## WORK TO COMPLETE
Copy out verbatim the part that opens with the line containing "Task: Click the closing" and closes with the line containing "Run First Aid", both lines included. Give only those lines.

## BEGIN RECORD SET

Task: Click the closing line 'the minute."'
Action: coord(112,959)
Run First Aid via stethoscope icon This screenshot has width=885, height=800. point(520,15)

## END RECORD SET
## BEGIN RECORD SET

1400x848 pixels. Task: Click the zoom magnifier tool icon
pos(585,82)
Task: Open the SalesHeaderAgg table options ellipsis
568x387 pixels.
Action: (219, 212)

## END RECORD SET

## TASK RESPONSE
Task: Click the closing line 'the minute."'
Action: coord(112,959)
Run First Aid via stethoscope icon This screenshot has width=885, height=800. point(520,15)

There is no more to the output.